Bankrobbers (one word, no preceding The) formed in Belfast in 1980. Drummer Seamus O'Neill worked part- time as a chef at the Europa Hotel where he approached manager Mark Walmesley who had experience booking bands and had made many contacts in that context to manage the band. He helped raise their profile locally and soon they were a regular attraction at The Pound. They also gained much publicity through a poster campaign in Belfast during the local Council's attempt to crack down on such activities.
In December 1980 they played their biggest gig to date when they opened (along with the Idle Threats) for the Undertones at the Ulster Hall. Other notable support slots included the UK Subs and The Kinks in 1981. They were invited to record a Downtown Radio Session but the band wasn't happy with the results.
By 1981 the band was ready to record and decided to release a single on their
own label Rob The People Records. In April they entered the studio with Rory
Gallagher's bassist Gerry McEvoy, who they'd met a couple of months earlier, in
the producer's chair. The session went well but due to lack of funds the single
would remain unreleased for over a year. In fact the state of their finances was
so bad that the band was unable to pay the studio bill and engineer Rastus
impounded their gear until they came up with the cash a few weeks later.
A photo session for the sleeve done in Newtownards with the band members wearing
US army surplus combat gear was possibly not the cleverest thing to do given the
time and place! Someone reported suspicious activity and they were stopped at an
RUC roadblack on their return to Belfast. This event was well covered in the
press at the time.
Meanwhile manager Mark Walmesley had left his job in Belfast and eventually wound up on London where he arranged the bands first English tour for September with the help of Bob Johnston, manager of The Ruts and The Gas. The tour went very well and the band supported The Ruts on one occasion. On returning to Belfast they recorded a live session for the BBC.
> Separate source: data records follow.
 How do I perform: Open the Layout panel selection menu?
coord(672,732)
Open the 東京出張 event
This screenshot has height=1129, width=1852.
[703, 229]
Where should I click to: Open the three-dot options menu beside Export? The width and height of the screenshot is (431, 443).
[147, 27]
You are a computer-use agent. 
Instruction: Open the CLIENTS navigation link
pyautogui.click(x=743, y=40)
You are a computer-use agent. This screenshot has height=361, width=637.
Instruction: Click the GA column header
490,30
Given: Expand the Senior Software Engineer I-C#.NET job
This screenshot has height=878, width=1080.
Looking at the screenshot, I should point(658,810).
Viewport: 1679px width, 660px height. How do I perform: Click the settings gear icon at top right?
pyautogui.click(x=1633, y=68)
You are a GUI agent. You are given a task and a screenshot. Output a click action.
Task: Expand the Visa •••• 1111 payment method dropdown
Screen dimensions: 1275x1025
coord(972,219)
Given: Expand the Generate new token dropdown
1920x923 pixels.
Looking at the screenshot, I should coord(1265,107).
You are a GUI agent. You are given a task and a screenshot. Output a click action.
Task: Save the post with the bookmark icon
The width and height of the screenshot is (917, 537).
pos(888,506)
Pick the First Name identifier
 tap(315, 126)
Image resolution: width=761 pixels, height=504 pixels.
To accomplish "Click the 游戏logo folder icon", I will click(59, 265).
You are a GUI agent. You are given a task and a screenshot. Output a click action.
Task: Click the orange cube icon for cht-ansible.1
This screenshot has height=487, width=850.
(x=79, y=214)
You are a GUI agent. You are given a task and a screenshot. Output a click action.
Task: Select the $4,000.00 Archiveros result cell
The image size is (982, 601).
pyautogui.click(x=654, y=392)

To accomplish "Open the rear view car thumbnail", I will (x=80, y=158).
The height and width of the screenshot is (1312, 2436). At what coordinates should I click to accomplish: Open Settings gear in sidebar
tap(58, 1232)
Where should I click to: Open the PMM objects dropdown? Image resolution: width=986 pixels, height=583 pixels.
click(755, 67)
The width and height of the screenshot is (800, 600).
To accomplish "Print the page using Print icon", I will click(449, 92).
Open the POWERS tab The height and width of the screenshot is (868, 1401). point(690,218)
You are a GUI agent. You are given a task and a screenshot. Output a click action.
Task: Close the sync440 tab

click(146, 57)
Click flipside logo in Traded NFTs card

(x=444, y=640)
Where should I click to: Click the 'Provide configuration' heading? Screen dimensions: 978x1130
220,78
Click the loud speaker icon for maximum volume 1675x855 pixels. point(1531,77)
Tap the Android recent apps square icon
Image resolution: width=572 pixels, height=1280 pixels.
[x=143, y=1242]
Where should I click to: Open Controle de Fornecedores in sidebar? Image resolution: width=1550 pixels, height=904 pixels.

With the single still not released and prospects not looking any brighter, Seamus O'Neill left the band in late 1981 or early 1982. He proved hard to replace but luckily he returned to the fold 4 months later. Mark Walmesley returned to Belfast determined to secure a release for the year old single.
Good Vibrations had re-launched with the eccentric Cruella De Ville's debut single in May 1982 and Terri Hooley was on the lookout for something more closely associated with the labels history to follow it up. Thus the Bankrobbers' debut single was finally released on Good Vibrations in the second half of 1982. Hooley chose to follow this up with Family Of Noise, and both bands played the Good Vibes Press Gang Party at The Pound on September 30th, but the label's fortunes took a downturn and the band was without a label again.
Seamus O'Neill left again and was replaced by Julian Watson. They added a
brass section in 1983, giving them a bigger sound, and appeared on Channel 4's
"The Tube" Belfast Special. Good Vibrations managed to release a tie-in
single for both Bankrobbers and 10 Past 7,
who also appeared.
Bankrobbers finally signed a deal with EMI in 1983 which resulted in two singles. They split in 1984.
Joby Fox was later in the Energy Orchard.
This single was a tie-in with the Belfast edition of Channel 4's The Tube. "Jenny" was recorded "with a live feel" in March 1983. "Over The Edge" was recorded in May 1982 with Gerry McAvoy producing and was originally slated as the band's second single. The back cover credits Mervin Crawford (sax) and Alister Wallace (trumpet).